De manière assez inhabituelle le récit commence par l’arrestation du criminel. Green Arrow et Speedy arrêtent en effet un certain Steve Bogardus, un bandit d’apparence ordinaire, alors qu’il est en trait de sauter par dessus un mur. Speedy a la présence d’esprit de tirer une flèche qui vient se planter dans la jambe de pantalon de Bogardus, le coinçant en haut du mur. Piégé, il est donc rapidement emprisonné. Comme il était recherché pour meurtre (on ne nous dira pas le meurtre de qui), l’homme est donc rapidement condamné à mort par pendaison. Mais le jour de l’exécution, un incident se produit. Alors qu’on est en train de pendre Bogardus, la corde qui lui serrait le cou se rompt. D’après les lois de l’état où l’action se passe, le prisonnier gagne un jour de répit : quand une exécution échoue, on impose un délai de 24 heures avant de faire une nouvelle tentative. On remet donc Steve Bogardus dans sa cellule. Celui-ci réfléchit : « Ma vie vient d’être sauvée pour 24 heures par une corde ! Peut-être que maintenant je peux utiliser une corde pour me sauver de manière permanente… Hmm… Mon matelas… Ca pourrait marcher… Je doute qu’ils pensent à me fouiller à nouveau ! ».

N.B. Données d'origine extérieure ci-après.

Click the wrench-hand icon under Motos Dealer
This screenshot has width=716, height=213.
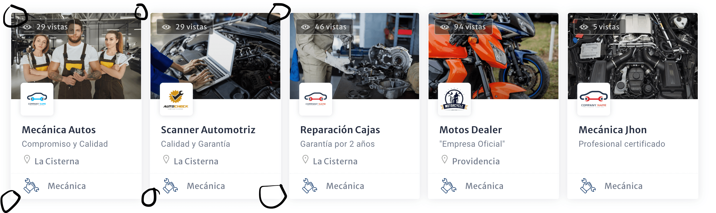click(449, 186)
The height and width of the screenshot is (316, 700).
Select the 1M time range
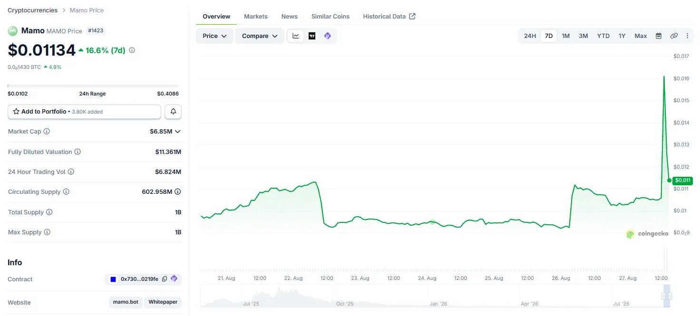click(x=565, y=36)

Le lendemain, alors qu’on a sorti Bogardus de sa cellule pour l’emmener dans une autre aile de la prison, là où doit se dérouler l’exécution, on traverse la cour centrale et… le prisonnier échappe à la vigilance de ses surveillants. Il lance alors une corde qu’il avait caché sur lui et, profitant de l’effet de surprise, arrive à se hisser en haut du mur avant que les gardes aient le temps de vraiment réagir. Bogardus a fabrique cette corde dans la nuit, en se servant des fibres de son matelas… Et il arrive à s’échapper. Quelques jours plus tard, il retourne donc dans la grange où il avait caché son butin. Mais dans sa précipitation, alors qu’il porte sa corde attachée à sa taille, il ne réalise pas qu’en se penchant il vient d’accrocher la bougie qui éclairait l’endroit. Elle se renverse sur le sol de la grange et provoque un incendie. Bogardus est vite coincé derrière un mur de flammes : « Ma… ma corde a provoqué le feu ! Et dire que je pensais que les cordes me portaient chance… Maintenant me voici piégé à cause d’elle ! ». Bogardus n’a d’autre choix que de glisser son magot sous ses vêtements et de tenter de traverser les flammes. Mais ce n’est pas sans conséquences…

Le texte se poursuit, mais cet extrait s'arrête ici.